**TASK SET**:
1. In the passage on newt substrates at Cuxton Chalk pit, what size was the loose chalk rubble on the talus slopes?
2. List every method the passage on newt substrates says was used to move the Smooth newts during the licensed development.

**PAGE TEXT**:
===
Tag Archives: terrestrial ecology


Little has been written about the substrates selected by newts on land, but observations from Cuxton Chalk pit in Strood, Kent showed some quite remarkable and very surprising associations.


    Over 20,000 Smooth newts of all ages were moved as part of a licensed development. This involved extensive use of drift fencing/pitfalling,  direct searching, followed by a painstaking destructive clearance. It was in the latter phase that it became apparent that Smooth Newt efts were positively attracted to the drier substrates. The high chalk cliffs that surrounded the pit eroded to form extensive talus slopes of loose friable chalk rubble from golf ball to pea size. These were partly shaded by birch dominated scrub/young woodland. It was within this debris that one year old Smooth Newt efts were most abundant. They were clearly uniquely able to survive here where there was no possible connection to ground water moisture, often 2-3m up in the screes. Adult Smooth and Great Crested Newt adults and efts were found mainly under debris which was lying on ground connected by capillary action to the wildly fluctuating groundwater levels in this bizarre pit.  A huge pile of clayey overburden was present but rarely used by any newts, showing that there is a limit to drought tolerance. When I first visited the site I had assumed the newts would be concentrated in the extensive mossy covered fen areas in the lowest parts of the pit (but except when breeding in these when flooded), newts were extremely rare in this area. In high summer the moss shrivelled and presumably would have had a desiccating effect on any amphibians within it.
===
**DATASET CONTENT**:
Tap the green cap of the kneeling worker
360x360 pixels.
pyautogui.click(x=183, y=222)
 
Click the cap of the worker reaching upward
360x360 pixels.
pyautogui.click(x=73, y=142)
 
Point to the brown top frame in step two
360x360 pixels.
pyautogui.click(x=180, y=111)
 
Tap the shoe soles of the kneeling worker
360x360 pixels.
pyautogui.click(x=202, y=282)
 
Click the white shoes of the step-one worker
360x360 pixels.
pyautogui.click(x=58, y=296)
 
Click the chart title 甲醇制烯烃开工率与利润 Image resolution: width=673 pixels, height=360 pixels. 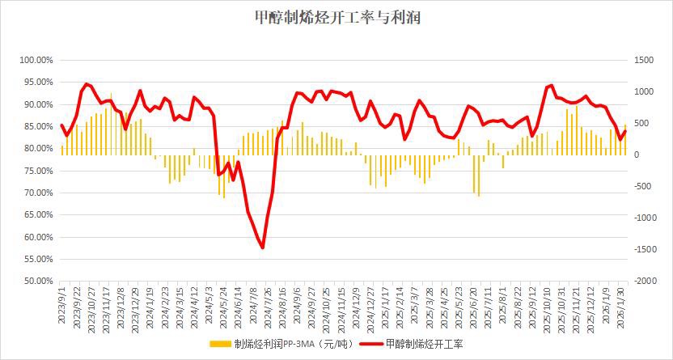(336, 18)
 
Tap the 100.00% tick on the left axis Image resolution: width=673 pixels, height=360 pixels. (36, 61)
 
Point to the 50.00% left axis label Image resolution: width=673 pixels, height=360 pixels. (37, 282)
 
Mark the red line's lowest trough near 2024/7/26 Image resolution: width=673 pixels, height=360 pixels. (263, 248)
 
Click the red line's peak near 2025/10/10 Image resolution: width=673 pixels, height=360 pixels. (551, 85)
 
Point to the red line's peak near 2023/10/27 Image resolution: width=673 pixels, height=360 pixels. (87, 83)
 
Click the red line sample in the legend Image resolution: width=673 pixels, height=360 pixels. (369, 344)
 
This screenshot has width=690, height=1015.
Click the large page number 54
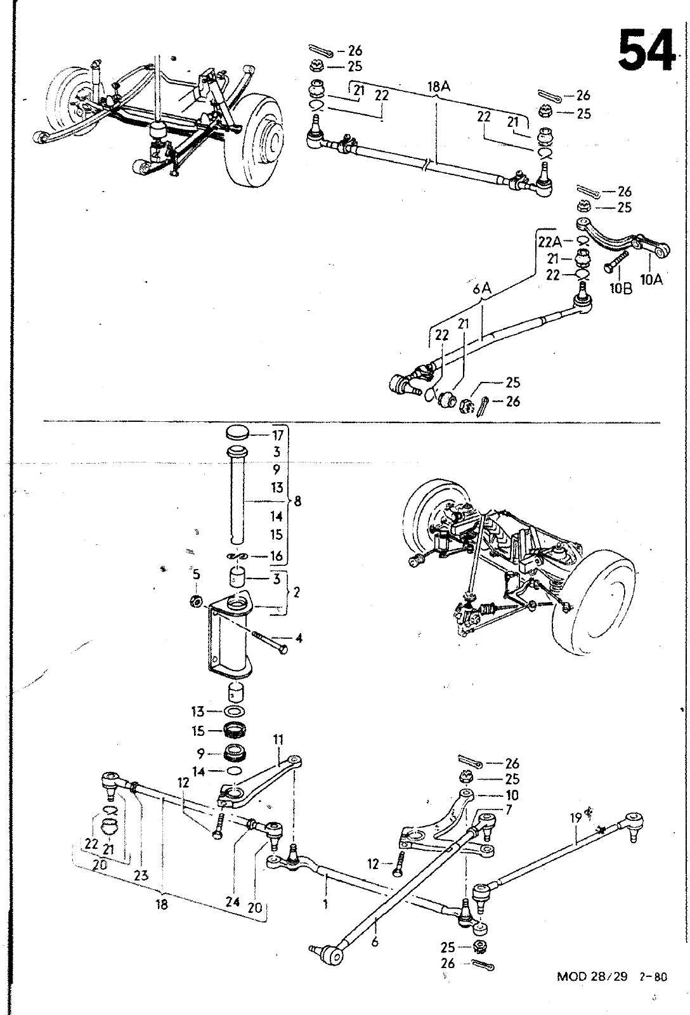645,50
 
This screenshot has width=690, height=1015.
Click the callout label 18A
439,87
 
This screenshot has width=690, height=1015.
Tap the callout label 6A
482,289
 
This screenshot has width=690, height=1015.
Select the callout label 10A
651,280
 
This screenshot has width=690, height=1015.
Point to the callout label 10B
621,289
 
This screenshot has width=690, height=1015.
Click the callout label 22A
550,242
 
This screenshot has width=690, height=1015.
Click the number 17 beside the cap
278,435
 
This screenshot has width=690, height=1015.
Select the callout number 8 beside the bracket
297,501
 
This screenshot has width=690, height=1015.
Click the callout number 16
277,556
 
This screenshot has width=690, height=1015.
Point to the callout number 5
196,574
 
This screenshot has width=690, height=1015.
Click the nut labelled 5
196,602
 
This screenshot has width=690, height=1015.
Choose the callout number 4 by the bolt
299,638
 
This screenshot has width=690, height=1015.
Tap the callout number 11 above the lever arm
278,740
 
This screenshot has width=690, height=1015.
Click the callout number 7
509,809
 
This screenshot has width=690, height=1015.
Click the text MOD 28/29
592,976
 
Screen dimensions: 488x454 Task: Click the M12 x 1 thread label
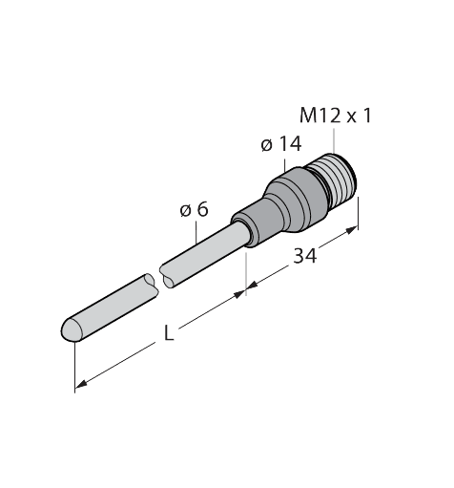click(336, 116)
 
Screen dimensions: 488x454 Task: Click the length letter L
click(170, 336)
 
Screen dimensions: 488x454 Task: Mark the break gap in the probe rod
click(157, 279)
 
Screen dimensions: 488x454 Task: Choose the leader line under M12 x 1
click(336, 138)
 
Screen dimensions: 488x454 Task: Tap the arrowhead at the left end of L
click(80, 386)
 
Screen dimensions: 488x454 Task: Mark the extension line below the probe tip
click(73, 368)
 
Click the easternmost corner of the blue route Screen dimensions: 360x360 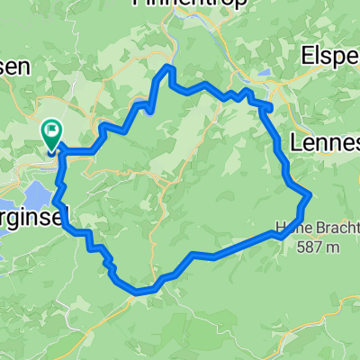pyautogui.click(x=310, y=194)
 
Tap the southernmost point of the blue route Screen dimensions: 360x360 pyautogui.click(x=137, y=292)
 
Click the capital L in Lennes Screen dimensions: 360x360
===
**SOLUTIONS TO EACH TASK**:
1. From golf ball to pea size.

2.
- Drift fencing/pitfalling
- Direct searching
- Painstaking destructive clearance